Sadakazu was a prolific writer during the Edo period, producing a minimum of twenty novels per year between 1795 and 1801.  Despite the abundance of his work, relatively little is known of him.  He lived in Edo primarily, in the service of samurai.  Several stories exist detailing his eccentricities, although they are largely considered to be apocryphal.  According to one account, Sadakazu instructed his pupils to, upon his death, cremate him along with several mysterious packets.  Supposedly these packets were filled with fireworks, which reacted as one would expect when placed in the fire.

Like their creator, the two main characters of the hizakurige got up to all manner of mischief.  Yaji and Kita, as they are often called, can easily be compared to well-known picaresque duos in the west, like Don Quijote and Sancho Panza or Huck Finn and Jim.  W.G. Aston, a scholar of Japanese
linguistics and history, compared them to Bottom the weaver and Falstaff from the works of Shakespeare.  "Prove it," you say.  "How could any characters compete with the beloved Don Quijote and Sancho Panza," you say.  Allow me to give you some examples.

In one story Yaji and Kita come to a river to find two blind men in discussion.  One man agrees to carry the other across, and our two heroes decide to take advantage of this agreement for their own benefit.  Yaji is able to deceive the man and substitute himself, making it across the river dry.  However, when Kita attempts to do the same he is discovered and thrown into the river midway.

In another story the two come across a medium on the road.  She gives Yaji a message from his deceased wife which frightens him terribly.  However, he is further terrified when the medium proposes that the spirit pay him regular friendly visits.

What time and place could produce such characters, you ask?  Allow me to describe it briefly.  The Edo period, defined by the rule of the Tokugawa Shogunate, lasted from 1603 to 1868.  This was the last feudal military government of Japan, which ended with the consolidation of power by Emperor Meiji, a process known appropriately as the Meiji Restoration.  The Tokugawa Shogunate was a feudal government, and as such Japanese society possessed a clearly stratified social structure during the period of its influence.  The return to imperial power began the steps to modernity, and this shift to a modern, metropolitan mindset can be seen in the sense of superiority that Yaji and Kita feel toward the rural countrymen that they meet throughout their travels.
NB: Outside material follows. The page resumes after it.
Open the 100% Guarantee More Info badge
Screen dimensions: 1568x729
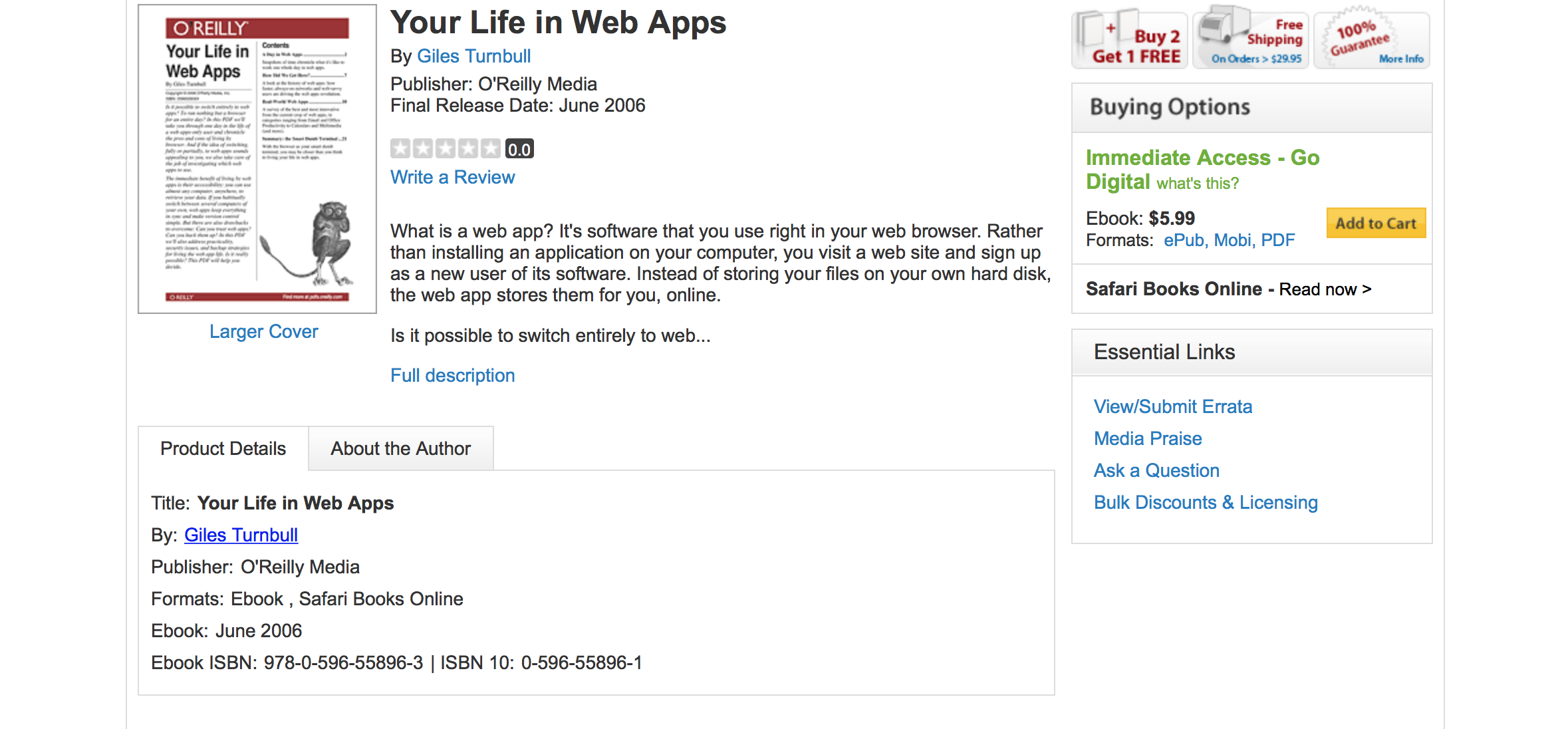tap(1371, 39)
The sample within our collection depicts the journey from Edo to Hamamatsu on one side, and Hamamatsu to Osaka on the other.  It's illustrated by Tamenobu Fujikawa in the ukiyo-e style, a style popular from the seventeenth through nineteenth centuries.  The famed Great Wave of Kanagawa is also in this style.  This style would later be instrumental in Japonism, the influence of the Japanese aesthetic which would inspire many of the early impressionists.  These include Dega, Manet, and Monet, and later van Gogh, who collected a large number of pieces in this style.  It would later impact the development of art nouveau, through the likes of Henri de Toulouse-Lautrec among others. 
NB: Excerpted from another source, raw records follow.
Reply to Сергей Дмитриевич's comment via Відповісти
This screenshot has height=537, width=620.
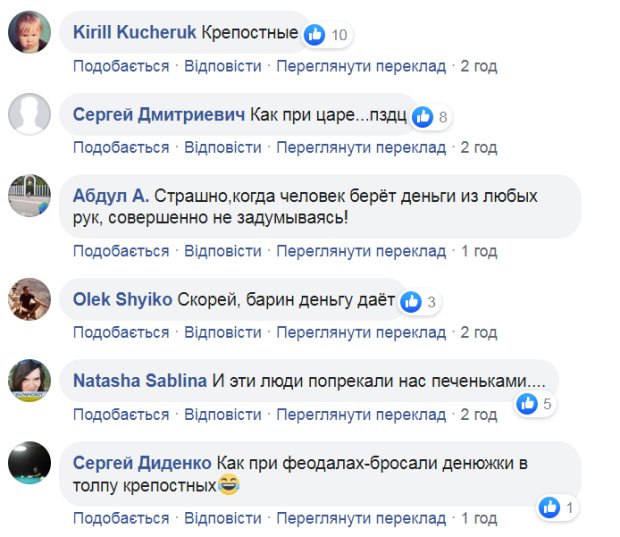pos(223,148)
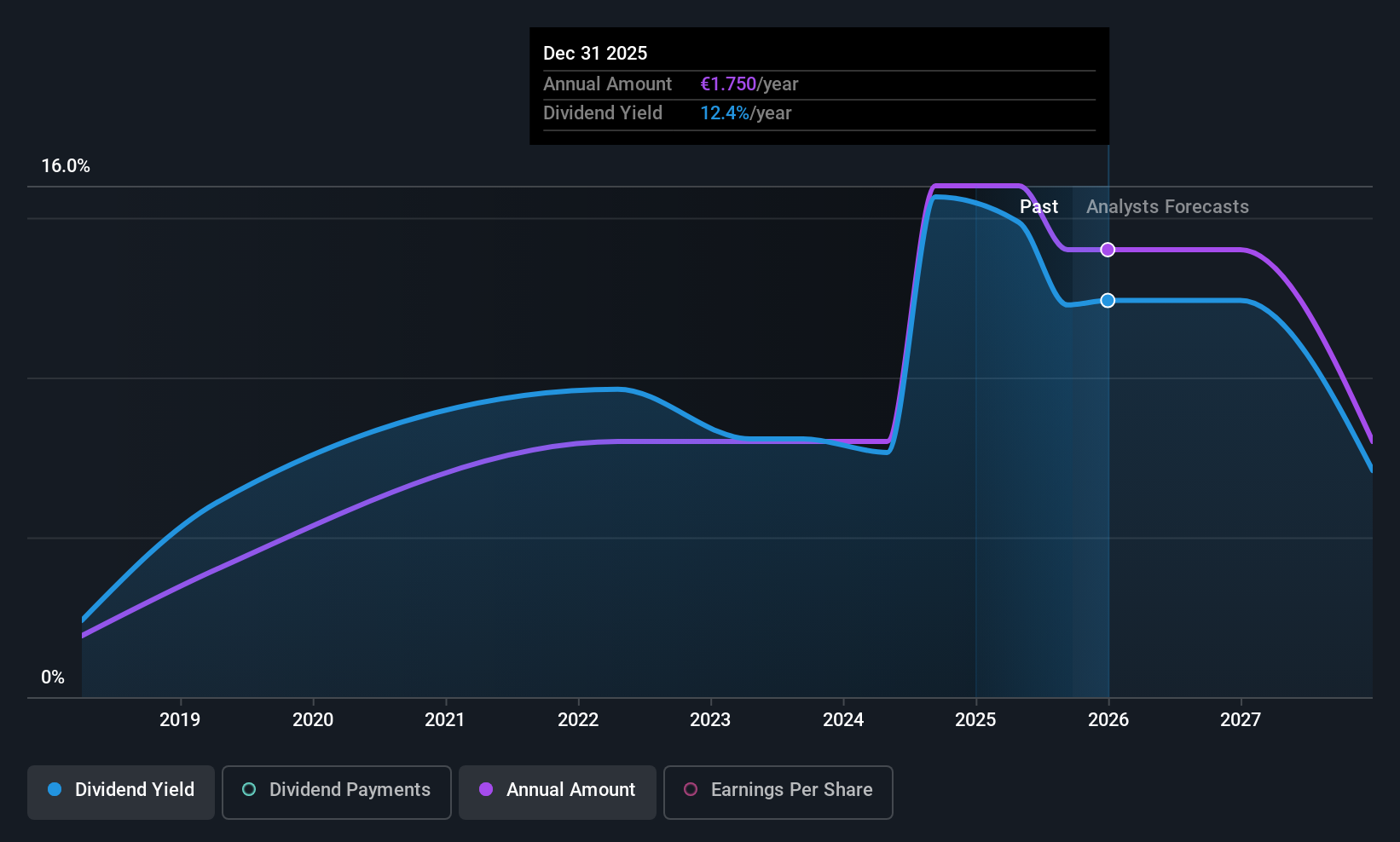1400x842 pixels.
Task: Select the 2025 year label
Action: [x=975, y=720]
The famous Utagawa Hiroshige, considered the last great master of the ukiyo-e style, was similarly inspired by the Tokaido.  It's featured in a number of his works, including The Fifty-Three Stations of the Tokaido, a work devoted to it in its entirety.

Particularly noticeable within the works of Hiroshige, and other ukiyo-e artists, are the striking landscapes which seem to capture the breathless life of distant natural beauty.
Fujikawa's images juxtapose the jocular content of the Hizakurige.  Without being told, one might not guess the nature of the story at all.  That the two can co-exist, the gently sloping hills and swaying grasses, and the buffoonish Yajirobi and Kitahachi, perhaps reveals insight into the strange holism of our world.

More information on Jippensha Ikku can be found in A History of Japanese Literature by W.G. Aston.  Our physical copy of the Tokaidochu Hizakurige can be found in Rauner's Special Collections.